TASK STATEMENT:
Can you render the listing below as a JSON list of strings, one string per line, skipping blank lines and leaving the pictures out?
Begin DATASET ENTRIES
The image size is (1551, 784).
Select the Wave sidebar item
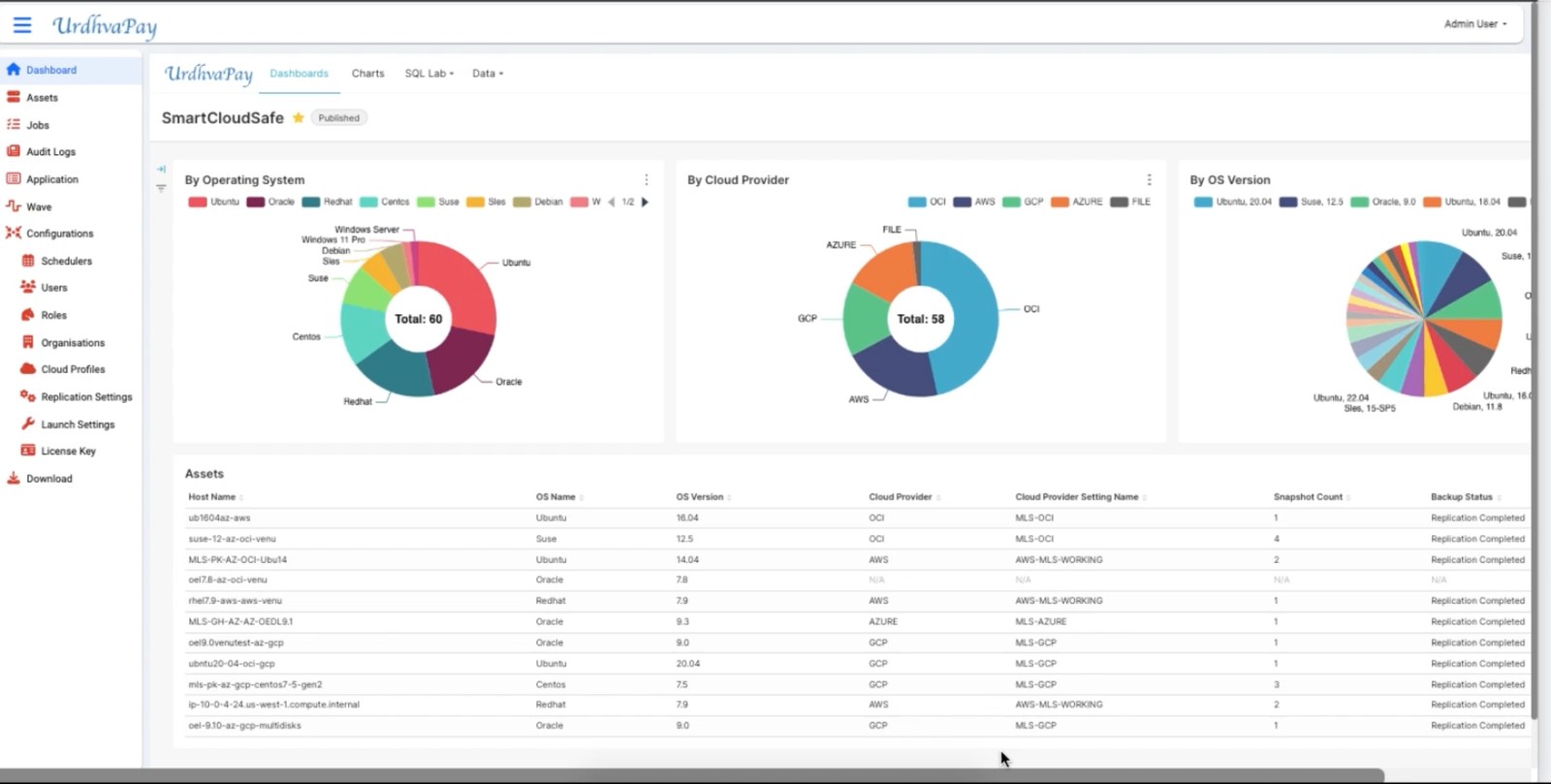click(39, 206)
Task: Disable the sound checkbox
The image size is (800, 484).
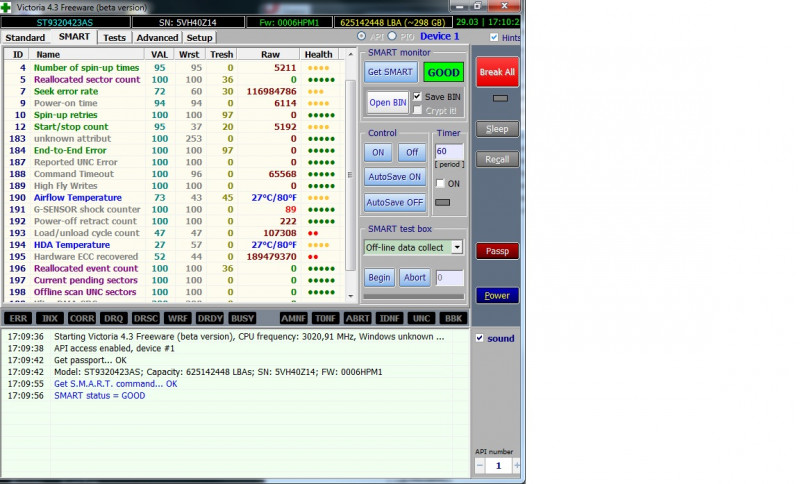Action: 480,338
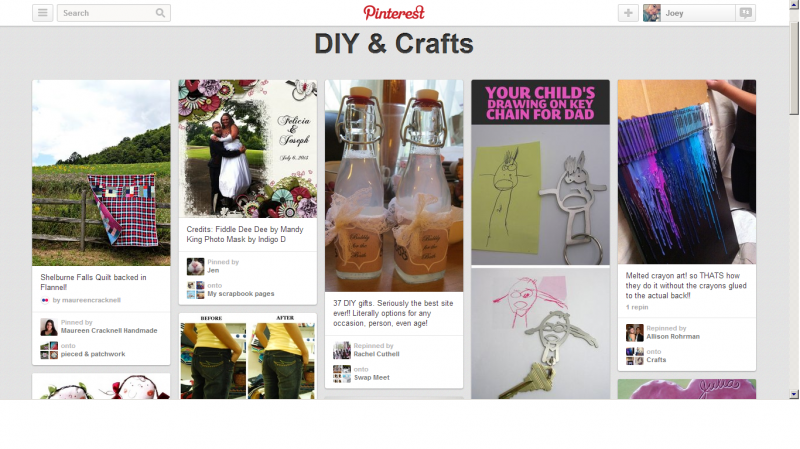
End DATASET ENTRIES
SOLUTION TO THIS TASK:
[
  "The image size is (1551, 784).",
  "Select the Wave sidebar item",
  "click(39, 206)",
  "Task: Disable the sound checkbox",
  "The image size is (800, 484).",
  "Action: 480,338"
]